In September 2014, pledge Tucker Hipps, of Clemson University was found dead in Lake Hartwell after his pledge brothers reported him missing. Hipps' death was not proven to be a result of hazing. However, in February 2015, the university suspended the chapter for five years for alleged violations of the student organization conduct.

In September 2015, a Sigma Phi Epsilon member at the West Virginia University (WVU) was arrested for allegedly raping a WVU female student at the fraternity's chapterhouse.

In October 2015, Sigma Phi Epsilon revoked the charter of the Jacksonville State University chapter due to hazing and other alleged actions including racism and sexual misconduct.
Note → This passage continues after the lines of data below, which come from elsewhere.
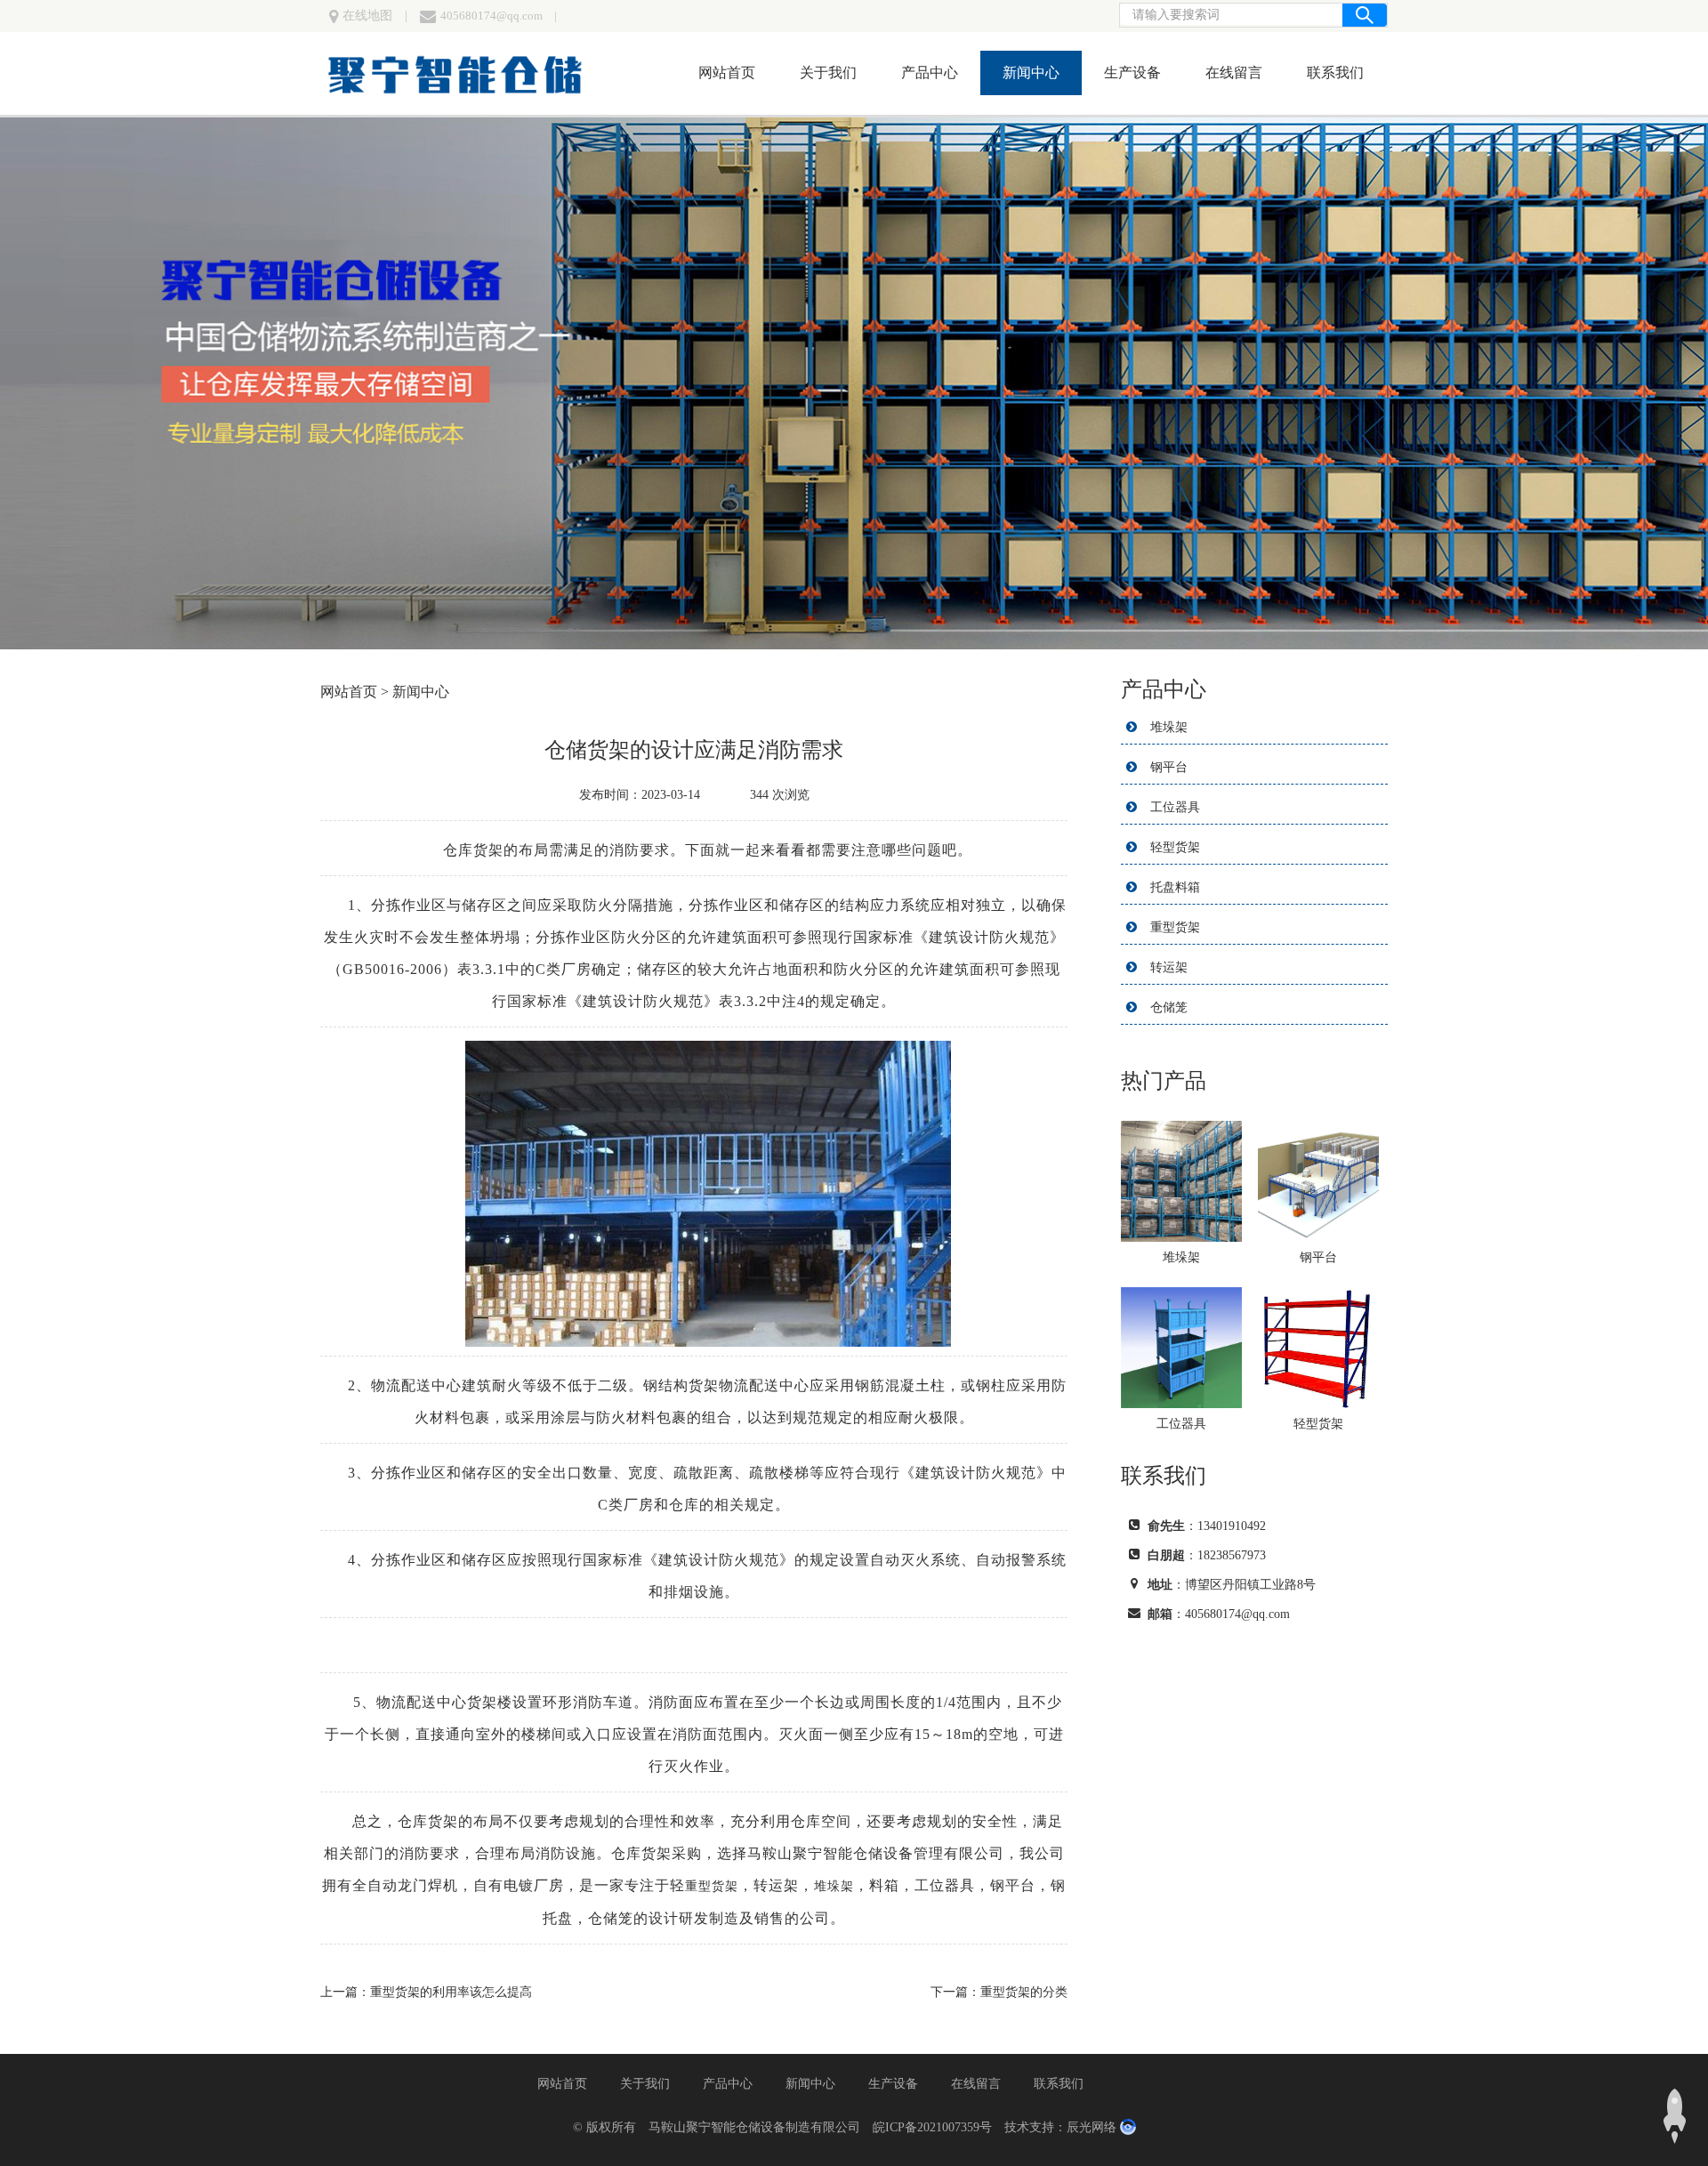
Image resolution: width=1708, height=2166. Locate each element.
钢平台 (1169, 767)
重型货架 (1175, 927)
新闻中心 (1031, 72)
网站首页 (726, 72)
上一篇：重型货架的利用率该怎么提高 (426, 1992)
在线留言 (1233, 72)
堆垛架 (1169, 727)
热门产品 (1163, 1080)
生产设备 (1132, 72)
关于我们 (828, 72)
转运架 (1169, 967)
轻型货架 (1175, 847)
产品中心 (929, 72)
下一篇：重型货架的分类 (999, 1992)
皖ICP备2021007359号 (932, 2127)
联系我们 (1335, 72)
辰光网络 (1091, 2127)
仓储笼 (1169, 1007)
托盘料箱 (1175, 887)
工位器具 (1175, 807)
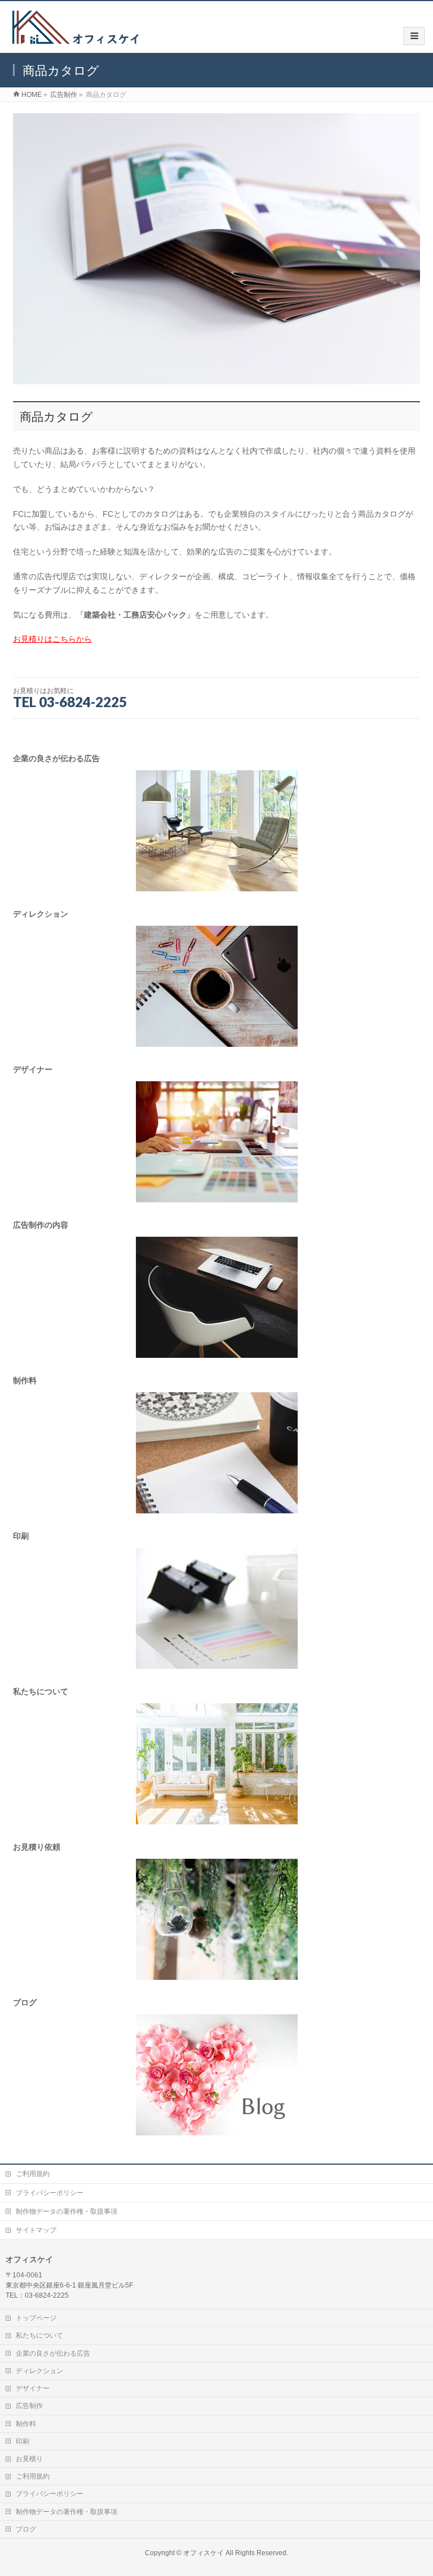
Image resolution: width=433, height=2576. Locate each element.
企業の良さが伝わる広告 (53, 2353)
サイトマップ (36, 2230)
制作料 (26, 2424)
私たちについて (39, 2335)
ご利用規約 (33, 2174)
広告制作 (29, 2406)
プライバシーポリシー (49, 2193)
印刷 (22, 2441)
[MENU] (414, 36)
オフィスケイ (203, 2553)
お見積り (29, 2459)
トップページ (36, 2318)
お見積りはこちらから (52, 638)
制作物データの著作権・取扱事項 (66, 2211)
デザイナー (33, 2388)
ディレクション (39, 2371)
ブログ (26, 2529)
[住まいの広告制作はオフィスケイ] (74, 40)
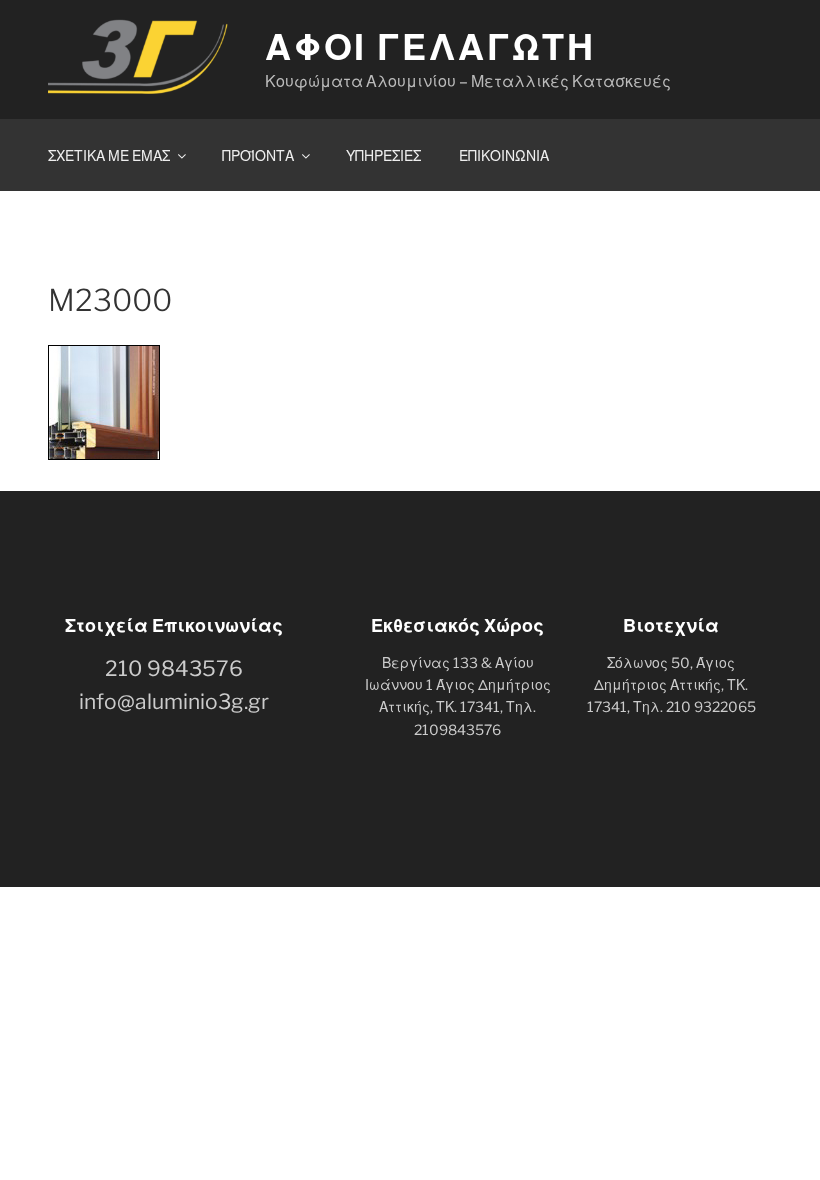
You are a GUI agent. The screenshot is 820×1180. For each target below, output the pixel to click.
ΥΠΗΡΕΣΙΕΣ (383, 155)
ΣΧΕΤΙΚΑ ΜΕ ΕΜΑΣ (109, 155)
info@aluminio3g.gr (174, 701)
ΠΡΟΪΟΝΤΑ (258, 155)
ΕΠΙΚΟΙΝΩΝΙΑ (504, 155)
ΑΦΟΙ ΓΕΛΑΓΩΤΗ (430, 47)
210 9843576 (174, 668)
The university had ordered the chapter to cease operations for three years and remove itself off-campus if the chapter was to be re-activated.

In August 2016, member Daniel Drill-Mellum was sentenced to 74 months in prison after pleading guilty to two counts of rape.

In October 2022, the chapter at the University of Miami in Coral Gables, Florida was shut down after a video surfaced of chapter members chanting about having sex with a dead woman.

In February 2024, the chapter at Davidson College was suspended for five years after they admitted to Davidson officials of hazing pledges in spring 2023. The fraternity attempted to appeal the suspension for a lesser consequence but Davidson ultimately decided to uphold the suspension.

In April 2024, the chapter at University of North Carolina at Greensboro was suspended for 10 years after an investigation found recruiting and hazing violations. There were no publicly shared details of the violations.